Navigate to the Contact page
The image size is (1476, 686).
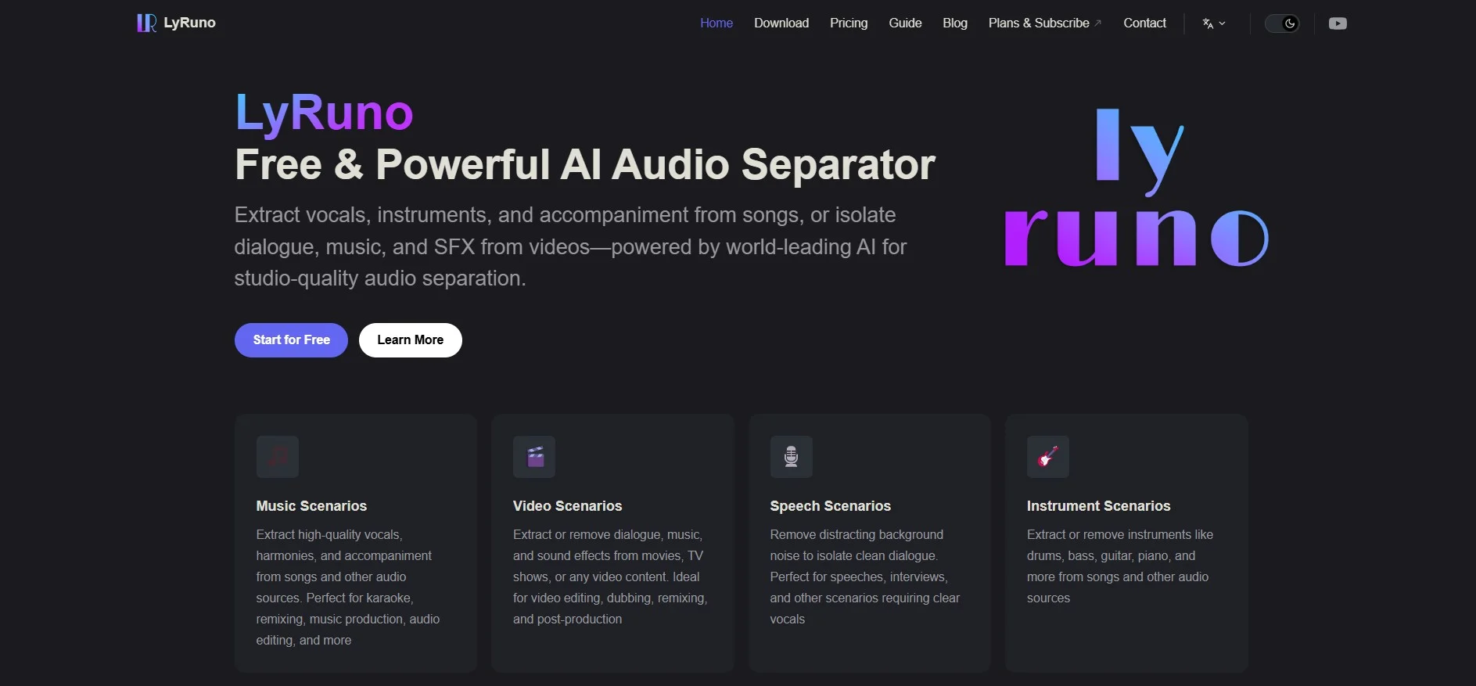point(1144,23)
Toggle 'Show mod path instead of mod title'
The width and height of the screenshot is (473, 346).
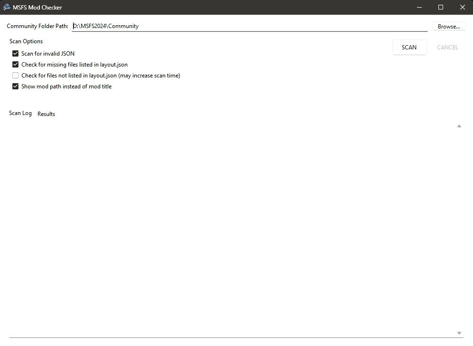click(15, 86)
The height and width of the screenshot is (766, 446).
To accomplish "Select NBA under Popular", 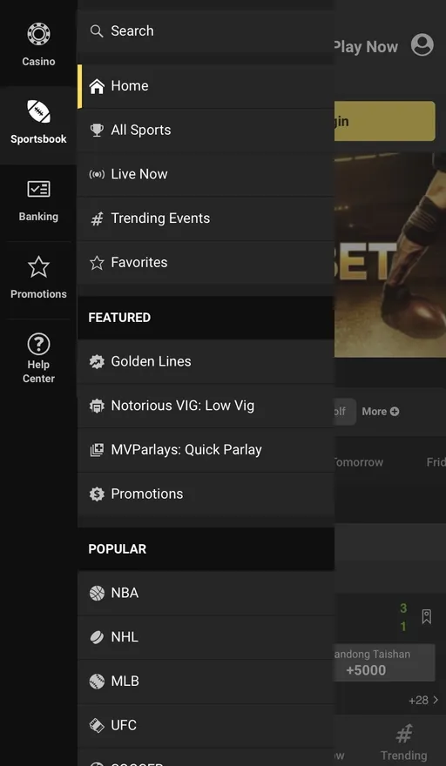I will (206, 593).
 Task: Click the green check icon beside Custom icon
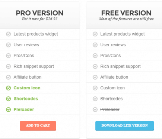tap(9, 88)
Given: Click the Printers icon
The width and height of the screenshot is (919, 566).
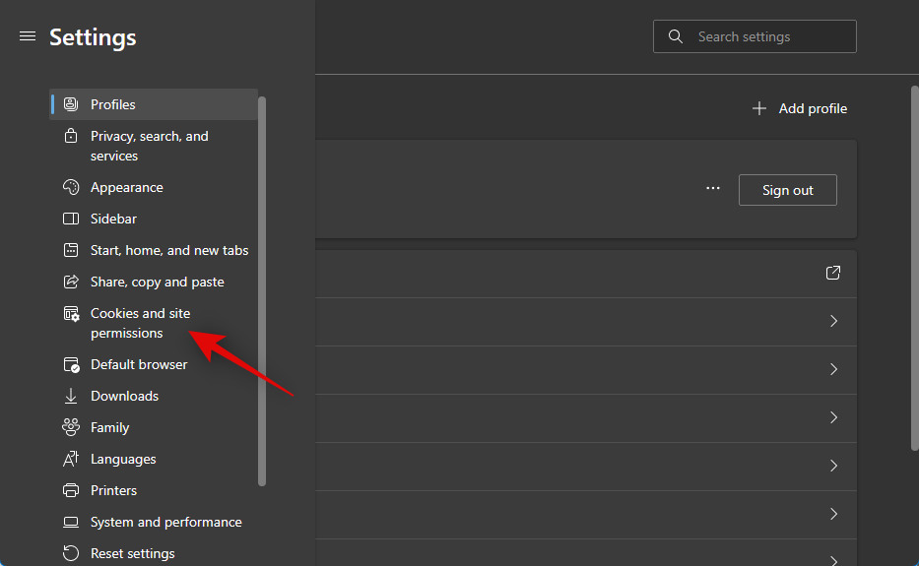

========================================

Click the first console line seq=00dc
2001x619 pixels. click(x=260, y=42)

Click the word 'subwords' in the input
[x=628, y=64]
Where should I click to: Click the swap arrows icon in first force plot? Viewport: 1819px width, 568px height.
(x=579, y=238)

========================================

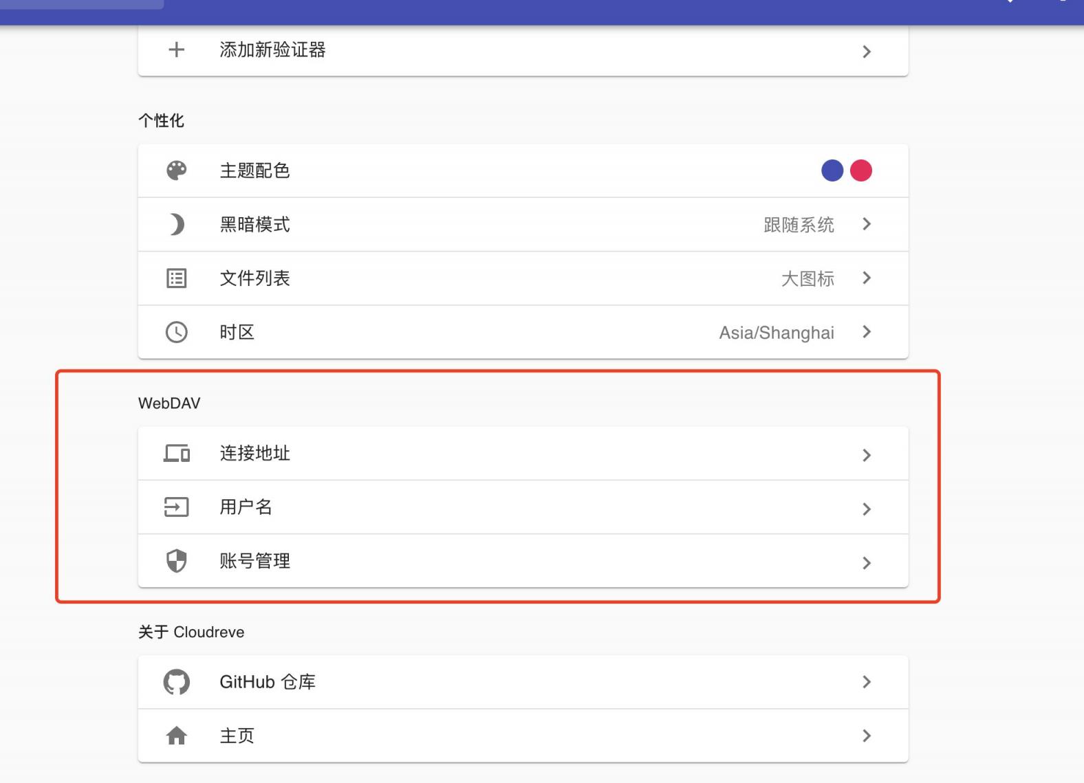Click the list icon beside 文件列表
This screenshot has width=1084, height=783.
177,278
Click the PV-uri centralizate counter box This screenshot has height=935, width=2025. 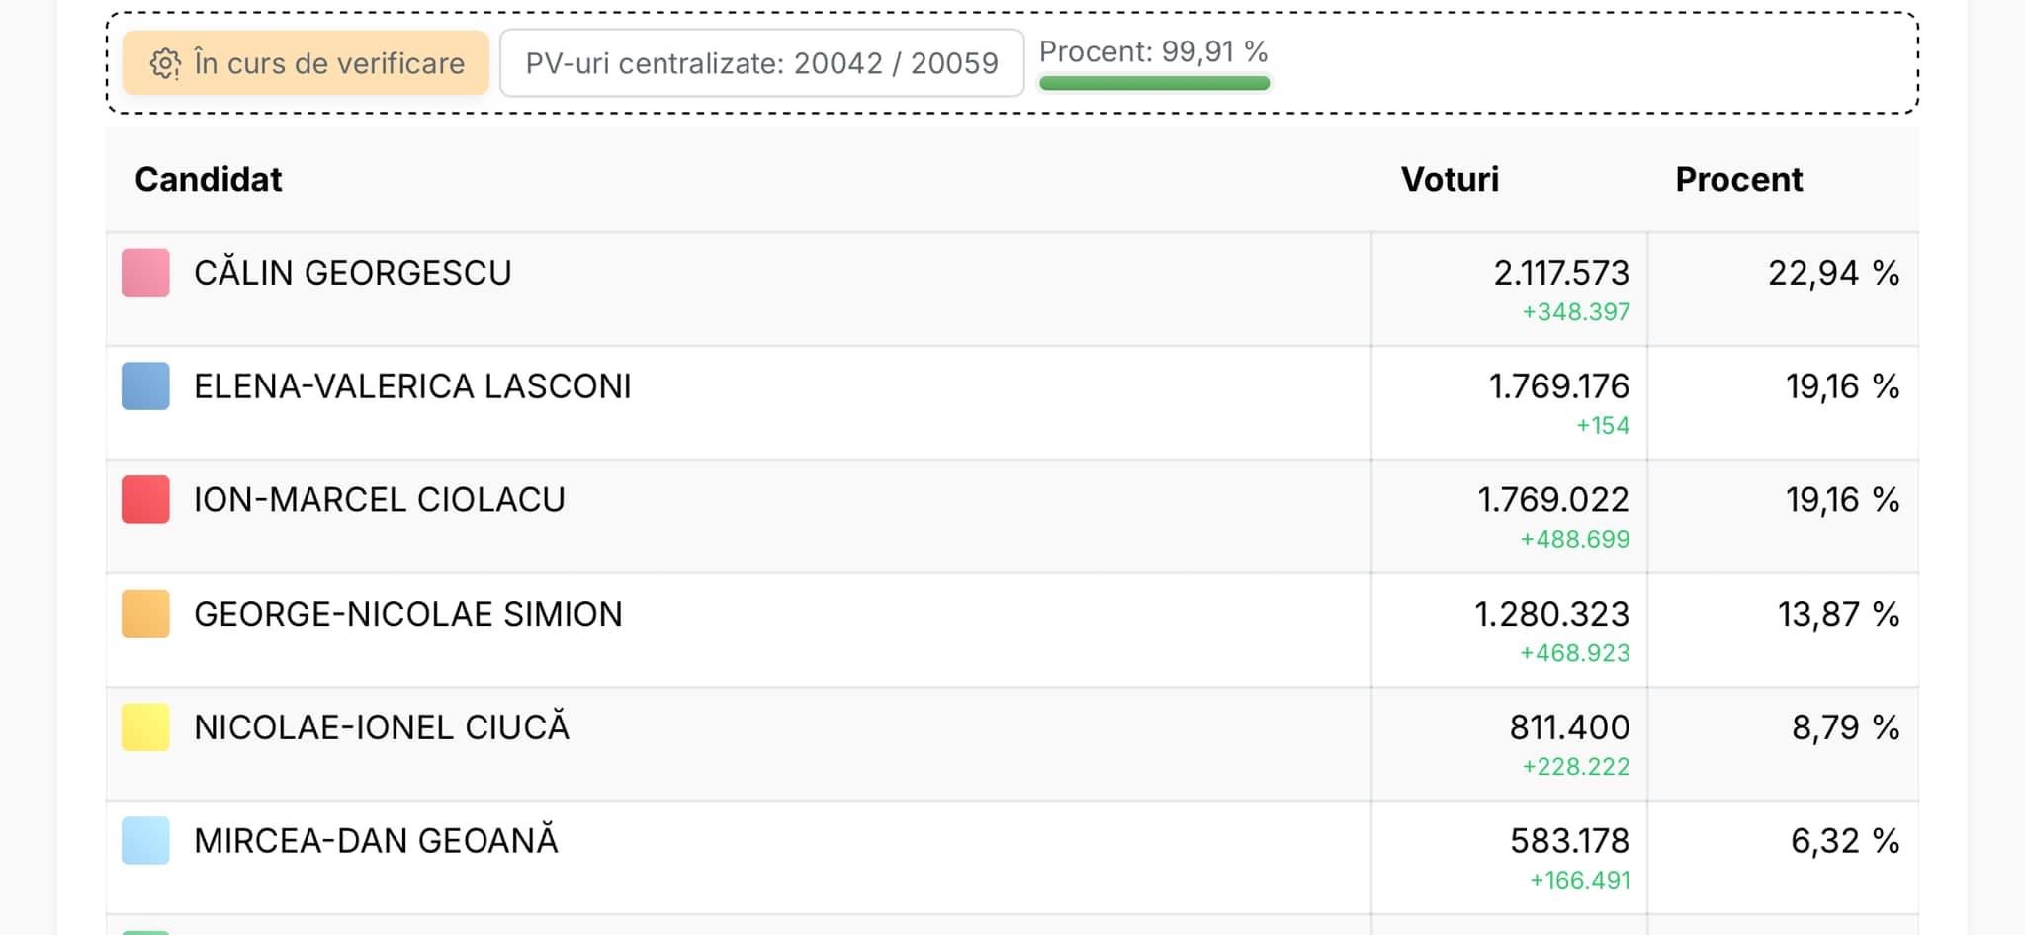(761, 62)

========================================

• **TASK STATEMENT**: Copy word for word the lines above, starting at the line containing "Navigate to the Contact page" and ending at the line containing "The height and", inclusive, with no pictures.

• **SOLUTION**:
Navigate to the Contact page
The image size is (1476, 686).
point(1144,23)
Toggle 'Show mod path instead of mod title'
The width and height of the screenshot is (473, 346).
click(15, 86)
The height and width of the screenshot is (766, 446).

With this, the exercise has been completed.